Tuttavia, non si cammina mai da soli. Ammette che la sua crescita non sarebbe stata possibile senza un accompagnamento adeguato, senza degli angeli custodi, degli amici dell’anima. Fin dalle prime settimane in oratorio, nella sua vita hanno giocato un ruolo fondamentale due persone in particolare: il responsabile dell’oratorio e il prete. Educatori attivi e generosi, hanno dimostrato con la loro vita come una buona educazione dei ragazzi del quartiere rappresentasse la priorità per costruire una società più rispettosa, premurosa e umana. Non si tratta di semplice ammirazione ma di un autentico desiderio di essere felice e di una consapevolezza che tale desiderio può avverarsi solo prendendosi cura l’uno dell’altro. Non si è mai felici da soli. Ha capito, grazie alla condivisione di emozioni ed esperienze e alla collaborazione con gli altri giovani, l’importanza di donare al prossimo la propria diversità e che ogni incontro offre innumerevoli occasioni di crescita e arricchimento personale e spirituale.

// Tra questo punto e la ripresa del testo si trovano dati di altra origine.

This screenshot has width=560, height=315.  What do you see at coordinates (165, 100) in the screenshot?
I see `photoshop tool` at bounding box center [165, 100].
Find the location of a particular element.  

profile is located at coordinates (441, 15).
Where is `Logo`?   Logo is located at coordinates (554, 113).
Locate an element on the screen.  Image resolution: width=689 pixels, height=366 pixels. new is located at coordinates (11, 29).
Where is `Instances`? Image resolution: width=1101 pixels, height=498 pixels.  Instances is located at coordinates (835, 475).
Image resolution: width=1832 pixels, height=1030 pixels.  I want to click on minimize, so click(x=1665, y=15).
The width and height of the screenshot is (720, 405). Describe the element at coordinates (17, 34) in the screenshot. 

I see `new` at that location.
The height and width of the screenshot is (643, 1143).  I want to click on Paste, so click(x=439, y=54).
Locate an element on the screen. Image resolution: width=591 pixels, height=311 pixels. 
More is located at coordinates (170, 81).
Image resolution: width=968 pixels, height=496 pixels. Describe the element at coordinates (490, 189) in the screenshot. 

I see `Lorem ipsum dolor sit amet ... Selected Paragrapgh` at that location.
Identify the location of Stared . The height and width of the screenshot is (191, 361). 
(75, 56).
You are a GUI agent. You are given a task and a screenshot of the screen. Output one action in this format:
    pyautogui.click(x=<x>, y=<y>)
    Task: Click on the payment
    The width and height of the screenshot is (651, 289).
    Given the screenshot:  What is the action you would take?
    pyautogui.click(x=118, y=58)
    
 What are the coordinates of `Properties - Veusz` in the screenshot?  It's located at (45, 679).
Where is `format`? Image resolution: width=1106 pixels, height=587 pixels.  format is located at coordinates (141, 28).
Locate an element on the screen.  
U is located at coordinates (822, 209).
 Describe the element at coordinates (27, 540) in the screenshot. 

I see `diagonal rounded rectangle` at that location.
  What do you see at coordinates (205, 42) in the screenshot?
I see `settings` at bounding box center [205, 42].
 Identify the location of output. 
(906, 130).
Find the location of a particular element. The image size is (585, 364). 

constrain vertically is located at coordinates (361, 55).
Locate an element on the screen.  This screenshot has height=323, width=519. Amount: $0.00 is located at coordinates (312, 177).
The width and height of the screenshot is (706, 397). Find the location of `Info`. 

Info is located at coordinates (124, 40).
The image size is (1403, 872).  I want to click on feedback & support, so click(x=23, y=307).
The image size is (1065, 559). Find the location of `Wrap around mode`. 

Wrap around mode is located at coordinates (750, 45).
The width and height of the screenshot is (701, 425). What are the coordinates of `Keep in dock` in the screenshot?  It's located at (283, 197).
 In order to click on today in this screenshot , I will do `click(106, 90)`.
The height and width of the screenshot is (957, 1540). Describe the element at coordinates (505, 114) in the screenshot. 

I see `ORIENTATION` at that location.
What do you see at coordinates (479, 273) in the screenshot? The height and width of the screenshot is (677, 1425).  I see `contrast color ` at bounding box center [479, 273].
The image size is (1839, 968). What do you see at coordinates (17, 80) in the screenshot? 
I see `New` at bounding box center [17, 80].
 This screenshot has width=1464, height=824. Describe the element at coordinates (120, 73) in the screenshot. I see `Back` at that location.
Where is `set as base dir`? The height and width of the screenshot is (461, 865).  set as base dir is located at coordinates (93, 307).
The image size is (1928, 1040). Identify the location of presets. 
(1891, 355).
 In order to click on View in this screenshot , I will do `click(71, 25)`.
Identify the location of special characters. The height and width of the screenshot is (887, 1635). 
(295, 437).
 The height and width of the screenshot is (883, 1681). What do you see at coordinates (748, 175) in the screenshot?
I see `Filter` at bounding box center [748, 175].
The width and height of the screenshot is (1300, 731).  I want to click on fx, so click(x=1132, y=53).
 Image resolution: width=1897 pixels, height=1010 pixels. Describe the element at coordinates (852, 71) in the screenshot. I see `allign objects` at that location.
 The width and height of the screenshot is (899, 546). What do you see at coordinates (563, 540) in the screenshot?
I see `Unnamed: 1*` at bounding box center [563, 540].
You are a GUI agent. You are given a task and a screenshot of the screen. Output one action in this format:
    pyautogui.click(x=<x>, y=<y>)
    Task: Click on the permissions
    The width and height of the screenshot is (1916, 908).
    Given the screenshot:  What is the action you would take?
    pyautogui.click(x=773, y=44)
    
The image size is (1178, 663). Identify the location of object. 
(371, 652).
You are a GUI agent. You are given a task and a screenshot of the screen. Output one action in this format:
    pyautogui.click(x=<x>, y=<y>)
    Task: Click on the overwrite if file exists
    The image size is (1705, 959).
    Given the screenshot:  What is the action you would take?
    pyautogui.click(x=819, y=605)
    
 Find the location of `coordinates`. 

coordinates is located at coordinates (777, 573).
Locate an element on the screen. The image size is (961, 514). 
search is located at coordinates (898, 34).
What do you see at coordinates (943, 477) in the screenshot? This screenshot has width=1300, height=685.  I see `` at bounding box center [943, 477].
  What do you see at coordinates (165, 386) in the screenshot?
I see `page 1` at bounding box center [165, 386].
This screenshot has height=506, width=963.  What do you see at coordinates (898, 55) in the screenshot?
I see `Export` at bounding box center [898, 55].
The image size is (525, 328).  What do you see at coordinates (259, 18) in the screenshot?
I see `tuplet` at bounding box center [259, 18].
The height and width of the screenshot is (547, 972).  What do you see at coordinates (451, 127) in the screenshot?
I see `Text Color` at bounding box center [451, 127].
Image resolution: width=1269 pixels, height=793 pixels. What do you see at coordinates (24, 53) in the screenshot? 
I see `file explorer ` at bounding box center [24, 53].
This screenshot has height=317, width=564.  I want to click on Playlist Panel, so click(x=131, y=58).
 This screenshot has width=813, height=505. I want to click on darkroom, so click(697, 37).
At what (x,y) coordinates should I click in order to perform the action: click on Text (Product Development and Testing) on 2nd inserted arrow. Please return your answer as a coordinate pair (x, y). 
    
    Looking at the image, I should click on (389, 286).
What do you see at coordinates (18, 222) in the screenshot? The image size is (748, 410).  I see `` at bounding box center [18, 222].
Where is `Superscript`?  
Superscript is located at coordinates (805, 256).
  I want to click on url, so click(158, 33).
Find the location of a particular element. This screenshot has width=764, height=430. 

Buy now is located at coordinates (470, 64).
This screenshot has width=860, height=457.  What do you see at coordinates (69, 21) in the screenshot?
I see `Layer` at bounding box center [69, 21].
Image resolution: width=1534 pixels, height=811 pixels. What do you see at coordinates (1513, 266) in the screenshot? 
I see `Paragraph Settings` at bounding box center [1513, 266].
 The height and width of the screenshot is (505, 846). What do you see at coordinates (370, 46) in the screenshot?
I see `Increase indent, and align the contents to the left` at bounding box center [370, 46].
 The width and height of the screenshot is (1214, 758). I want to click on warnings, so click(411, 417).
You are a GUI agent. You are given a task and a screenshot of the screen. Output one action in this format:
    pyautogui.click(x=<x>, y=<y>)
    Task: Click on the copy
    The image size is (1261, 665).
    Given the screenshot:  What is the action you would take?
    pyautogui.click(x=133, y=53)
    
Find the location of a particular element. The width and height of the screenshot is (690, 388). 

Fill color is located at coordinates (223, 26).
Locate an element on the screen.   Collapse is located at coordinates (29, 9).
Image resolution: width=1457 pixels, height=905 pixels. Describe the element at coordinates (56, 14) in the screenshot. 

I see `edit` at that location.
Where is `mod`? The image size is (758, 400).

L’oratorio ha donato moltissimo a questo giovane, dagli amici per la vita a un amore per una ragazza, fino ad una fervida vocazione che lo porta ogni sabato a donare il suo tempo ai ragazzi del Villaggio Unrra. Adesso quella patina opaca, che offuscava la bellezza e la luminosità della sua vita, sparisce ogni giorno di più. È il paradosso del servizio: amando si è amati. E il sogno che Don Bosco fece all’età di nove anni è adesso realtà e testimonianza della conversione di Leo, che da lupo divenne agnello e poi pastore, nonostante i suoi limiti e le sue fragilità. Dio infatti non ci chiede di essere perfetti per seguirlo, anzi è solo seguendo Lui che possiamo essere perfetti. Perfetti nell’amore. E di amore nell’oratorio del Villaggio Unrra ce n’è molto, anche grazie a Leo.
* 21 anni, al secondo anno della facoltà di Lettere moderne all’Università di Messina. Frequenta l’oratorio del Villaggio Unrra e ne è la rappresentante regionale nel MGS Sicilia. Partecipa alla Scuola di Mondialità, percorso formativo rivolto ai giovani sensibili a temi di carattere sociale e missionario.